Broken image paths - Githubissues

codelucas / newspaper

newspaper3k is a news, full-text, and article metadata extraction in Python 3. Advanced docs:

https://goo.gl/VX41yK

MIT License

14.06k stars 2.11k forks source link

Broken image paths #140

Open jwarzech opened 9 years ago

jwarzech commented 9 years ago

When extracting an article's html I am getting a lot of broken image links if the source article uses relative image paths (common on a lot of blogs).

Is there a way we could get relative paths to get the root domain prepended to them during the extraction?

If I get a chance I'll try to dive in and do a Pull-Request for this functionality but If someone has already done this or able to get to it quicker I'm sure everyone would find this very useful!

Thanks!

codelucas commented 8 years ago

I've also seen this bug, it's pretty annoying and a PR would be much appreciated!

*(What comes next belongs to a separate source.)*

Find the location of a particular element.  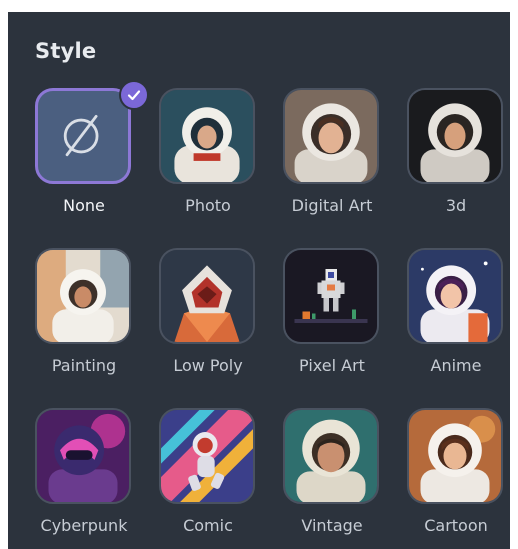

style-option-cyberpunk: Cyberpunk is located at coordinates (94, 478).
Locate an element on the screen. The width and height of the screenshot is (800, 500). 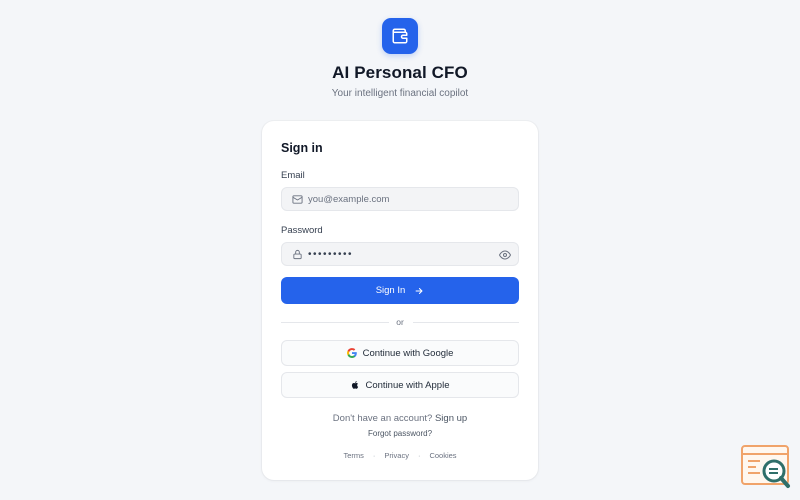
password-label: Password is located at coordinates (302, 230).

thoraxe commented 6 years ago

Just hit this myself. I would have to dig in to see if I could even figure out how to do a PR.

But basically I'd think you would want to:

detect that the image path is relative
if relative, deconstruct the article's URL originally supplied to get the FQDN
construct the full path by adding the FQDN and the relative path

thoraxe commented 6 years ago

I noticed that this also affects relative URLs.

mercuree commented 6 years ago

This is how I did it with links and images

def make_links_absoulte(article):

    if len(article.article_html) == 0:
        return ''
    top_node = article.top_node_article_html
    urlformat = urlparse(article.url)
    base = article.doc.base
    url_without_path = urlformat.scheme + "://" + urlformat.netloc
    if base:
        if urlparse(base).netloc:
            output_base = base
        else:
            output_base = url_without_path + base
    else:
        output_base = url_without_path + urlformat.path

    top_node.make_links_absolute(output_base)
    return tostring(top_node, encoding='unicode')